Un bar viejo, hundido en el medio de San Telmo. Hace décadas que se sirve café en esa esquina, mucho tiempo antes de que sea un barrio de exportación. Cuando a nadie le resultaba muy cool comprar cosas usadas en la feria. Incluso antes de que la palabra cool tuviese algún sentido para las porteñas almas que transitan allí sus historias. Agustín ocupa una mesa cerca de la puerta. Con una mano sostiene la taza blanca, de esas que no son tan blancas, adentro se enfría un café con leche. Busca algo en sus pensamientos, pierde la mirada por la ventana, enseguida vuelve los ojos a la pequeña computadora que tiene en frente y escribe. “Un bar cualquiera de Buenos Aires, aunque en verdad no es un lugar cualquiera, es un bar con onda vieja en San Telmo.”
Juan es el dueño del lugar, no llega a los cuarenta y parece romper con la imagen esperable del hombre con autoridad detrás del mostrador. Pero no es así, sólo la edad lo distancia del arquetipo, hace todo lo que tiene que hacer el dueño de un bar como este. Habla fuerte, casi gritando, y se putea con el cocinero. Despotrica indignado contra el director técnico del club que lo apasiona. Aclara que todos los políticos son iguales, y que él toda la vida se rompió el lomo laburando, nadie le regaló nada.
- Vos que sos gallego –lo interpela Alberto- ¿por qué no averiguás con la embajada? Parece que te llevan a visitar.

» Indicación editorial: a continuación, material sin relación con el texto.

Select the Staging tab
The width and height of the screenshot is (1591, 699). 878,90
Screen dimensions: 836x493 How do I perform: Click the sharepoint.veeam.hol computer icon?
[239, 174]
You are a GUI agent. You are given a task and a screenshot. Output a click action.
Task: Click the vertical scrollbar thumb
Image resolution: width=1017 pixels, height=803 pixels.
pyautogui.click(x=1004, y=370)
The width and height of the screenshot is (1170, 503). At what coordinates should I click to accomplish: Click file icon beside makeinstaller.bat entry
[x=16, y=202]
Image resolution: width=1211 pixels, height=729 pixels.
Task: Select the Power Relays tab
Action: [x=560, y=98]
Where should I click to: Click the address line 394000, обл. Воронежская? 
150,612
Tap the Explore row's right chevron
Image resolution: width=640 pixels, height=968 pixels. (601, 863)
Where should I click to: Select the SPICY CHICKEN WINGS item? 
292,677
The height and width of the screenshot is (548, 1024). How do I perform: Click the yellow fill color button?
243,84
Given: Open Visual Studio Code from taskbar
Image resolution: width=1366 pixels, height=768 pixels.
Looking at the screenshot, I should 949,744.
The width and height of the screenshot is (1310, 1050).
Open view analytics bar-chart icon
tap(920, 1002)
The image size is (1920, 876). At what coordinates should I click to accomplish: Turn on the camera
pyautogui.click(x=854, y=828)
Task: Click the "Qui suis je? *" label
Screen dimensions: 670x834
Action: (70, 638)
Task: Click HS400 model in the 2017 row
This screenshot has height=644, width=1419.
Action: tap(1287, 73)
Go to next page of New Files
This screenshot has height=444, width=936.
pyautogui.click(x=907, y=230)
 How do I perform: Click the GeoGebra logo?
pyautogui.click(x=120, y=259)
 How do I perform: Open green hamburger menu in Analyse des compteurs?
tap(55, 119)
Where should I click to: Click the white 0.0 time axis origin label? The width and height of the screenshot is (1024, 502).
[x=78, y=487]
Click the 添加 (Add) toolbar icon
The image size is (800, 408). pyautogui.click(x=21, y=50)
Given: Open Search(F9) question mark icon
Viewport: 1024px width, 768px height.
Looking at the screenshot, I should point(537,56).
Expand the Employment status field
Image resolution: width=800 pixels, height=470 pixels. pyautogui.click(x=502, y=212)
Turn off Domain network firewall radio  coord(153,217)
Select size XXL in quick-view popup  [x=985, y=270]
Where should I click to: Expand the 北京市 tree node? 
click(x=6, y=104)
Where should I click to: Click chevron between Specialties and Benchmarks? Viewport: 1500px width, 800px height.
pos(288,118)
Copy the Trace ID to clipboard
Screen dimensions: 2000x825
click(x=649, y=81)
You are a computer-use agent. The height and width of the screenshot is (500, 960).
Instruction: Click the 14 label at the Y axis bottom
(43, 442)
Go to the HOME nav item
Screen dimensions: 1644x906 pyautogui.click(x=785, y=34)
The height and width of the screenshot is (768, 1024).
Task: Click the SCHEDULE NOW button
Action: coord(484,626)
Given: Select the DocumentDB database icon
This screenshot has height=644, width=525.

-Yo no soy gallego, soy bonaerense –responde Juan exagerando un poco su indignación- A Mar del plata me voy, ¿qué me venís con España? En el uno a uno me podía ir a cualquier lado de vacaciones, ¿sabés a dónde me iba? ¡A Mar del plata! La concha de su madre…
Festejan con carcajadas la respuesta, Alberto también se ríe, y no vuelve a sugerir el viaje. Miguel, Jorge y Alberto pasan la tarde, y a veces también la noche, acodados en la barra de Juan. Los tres están sin trabajo, y lidian ahí con sus penas. Agustín ve la escena de lejos, relee en el monitor lo ya escrito, y agrega: “Es habitual encontrar a un grupo de amigos disfrutando de unos tragos, resulta inevitable comparar la escena con una tarde en un café neoyorquino”
Los bigotes prolijamente cortados, finitos, la cara demasiado limpia y con sonrisa. Un suéter de rombos, aunque nada clásico, más bien arriesgado, rombos de muchos colores. El pantalón ajustado, de una tela indescifrable, y las zapatillas sin marca, obra de algún diseñador independiente. El día está nublado y no dudó en cargar su paraguas grande, con mango de madera, parece bailar con él mientras camina. Recorre la vereda frente a las ventanas del bar, y da vuelta en la esquina. Los cuatro de la barra lo miran asombrados. Agustín ve toda la escena y escribe. “La moda está a la vanguardia en este rincón de Buenos Aires, lo clásico convive con la última tendencia europea. Algunos se animan a lucir estilos desprejuiciados, y otros los observan admirados. La convivencia es armónica y tolerante”.
El caminante se aleja, Jorge mira a sus tres amigos y sentencia: “Se nos llenó el barrio de putos”.